[Source data]
————

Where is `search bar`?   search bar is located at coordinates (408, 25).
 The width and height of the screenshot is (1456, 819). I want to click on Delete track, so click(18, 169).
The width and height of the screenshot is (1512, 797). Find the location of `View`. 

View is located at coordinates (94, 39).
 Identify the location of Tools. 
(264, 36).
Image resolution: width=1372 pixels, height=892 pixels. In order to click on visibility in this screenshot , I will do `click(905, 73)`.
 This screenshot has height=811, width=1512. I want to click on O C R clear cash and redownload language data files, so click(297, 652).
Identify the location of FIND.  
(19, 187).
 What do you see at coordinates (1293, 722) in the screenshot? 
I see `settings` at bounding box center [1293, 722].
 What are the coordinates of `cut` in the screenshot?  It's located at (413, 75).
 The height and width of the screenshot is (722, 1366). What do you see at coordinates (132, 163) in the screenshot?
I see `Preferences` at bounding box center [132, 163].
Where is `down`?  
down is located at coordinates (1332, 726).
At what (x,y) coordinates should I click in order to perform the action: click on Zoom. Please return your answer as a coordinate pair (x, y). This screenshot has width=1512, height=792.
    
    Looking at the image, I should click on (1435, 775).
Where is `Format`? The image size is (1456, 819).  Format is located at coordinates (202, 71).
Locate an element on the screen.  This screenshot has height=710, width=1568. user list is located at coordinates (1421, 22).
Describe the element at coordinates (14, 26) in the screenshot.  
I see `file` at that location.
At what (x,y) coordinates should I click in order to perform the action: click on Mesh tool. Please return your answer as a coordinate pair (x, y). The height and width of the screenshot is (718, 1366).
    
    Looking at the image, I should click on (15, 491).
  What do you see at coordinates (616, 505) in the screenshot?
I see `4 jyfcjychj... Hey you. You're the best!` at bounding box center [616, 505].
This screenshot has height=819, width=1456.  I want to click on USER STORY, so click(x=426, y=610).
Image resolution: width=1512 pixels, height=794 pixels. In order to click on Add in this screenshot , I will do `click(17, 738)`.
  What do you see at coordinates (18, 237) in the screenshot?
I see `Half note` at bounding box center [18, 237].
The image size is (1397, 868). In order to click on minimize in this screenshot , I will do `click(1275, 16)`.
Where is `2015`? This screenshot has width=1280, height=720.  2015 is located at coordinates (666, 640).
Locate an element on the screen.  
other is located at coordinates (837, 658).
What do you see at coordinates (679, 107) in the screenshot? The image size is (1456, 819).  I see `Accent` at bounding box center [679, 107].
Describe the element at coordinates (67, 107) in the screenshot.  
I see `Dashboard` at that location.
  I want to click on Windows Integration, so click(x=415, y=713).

————

▸ **OBJECTIVE**: Pull out each line of the items above that contains the word "Describe".

▸ **ANSWER TO THE EXERCISE**:
Describe the element at coordinates (14, 26) in the screenshot.  
Describe the element at coordinates (67, 107) in the screenshot.  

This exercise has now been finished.